Pouco mais de 200 anos atrás, a França começou uma experiência social única: a construção de uma sociedade em que um dos elementos essenciais do homem como indivíduo e como ser social, a religião, estaria ausente. Aproveitando a separação operada pelo cristianismo entre o que é “de César” e o que é “de Deus”, a Revolução Francesa negou a este, no máximo tolerando-o como assunto de foro privado, e inserindo todo o social naquele. A religião foi expulsa da esfera pública, deixando um aberrante vácuo.
Com o fim das colônias, em meados do século 20, a imigração muçulmana levou à Europa enorme quantidade de gente para quem simplesmente não faz sentido a separação entre o que é de César e o que é de Deus. No Islã tudo é de Alá, inclusive o próprio César. O Corão é ao mesmo tempo catecismo, breviário, código penal, código civil, constituição e manual de vida, com minúcias que incluem com que mão se deve levar a comida à boca.
O Corão é ao mesmo tempo catecismo, breviário, código penal, código civil, constituição e manual de vida
Sem a alternativa de adotar a religião local, expulsa da esfera pública pela estranha experiência social do laicismo, e rejeitando por absurdo o ateísmo militante de seus anfitriões, os recém-chegados abraçaram a língua, o modo de se trajar, a tecnologia, a música, a gíria; tudo, menos a religião. Esta continuou sendo a muçulmana, até por falta de alternativa.

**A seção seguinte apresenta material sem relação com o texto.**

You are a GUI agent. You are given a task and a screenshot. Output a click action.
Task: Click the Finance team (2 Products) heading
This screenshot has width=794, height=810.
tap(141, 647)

Ora, a imensa maioria dos muçulmanos não leva a religião muito a sério: nisto eles são como a maioria dos católicos, budistas, xintoístas ou judeus. O problema é que o católico ou budista que leve a sério a religião irá provavelmente se trancar em um convento e não incomodará ninguém. Já o muçulmano que leve o Islã a sério se vê obrigado em consciência a derrubar o governo civil e substituí-lo por uma teocracia islâmica em que adúlteras são chicoteadas e o furto é punido com a amputação de uma mão. É possível diferir nos meios, mas não na busca da teocracia. O Islã levado a sério dá medo, e não se trata de uma fobia irracional.
Estatisticamente, sempre há quem leve a sério suas crenças, e a experiência francesa gerou multidões de radicais muçulmanos com certidão de nascimento e passaporte europeus. Milhares deles foram para a Síria juntar-se ao Estado Islâmico, mas muitos mais permaneceram na Europa com o coração em Meca. Alguns destes chacinaram uma multidão em Paris na sexta-feira 13. Outros virão: o Islã é incompatível com a democracia, e o problema é este.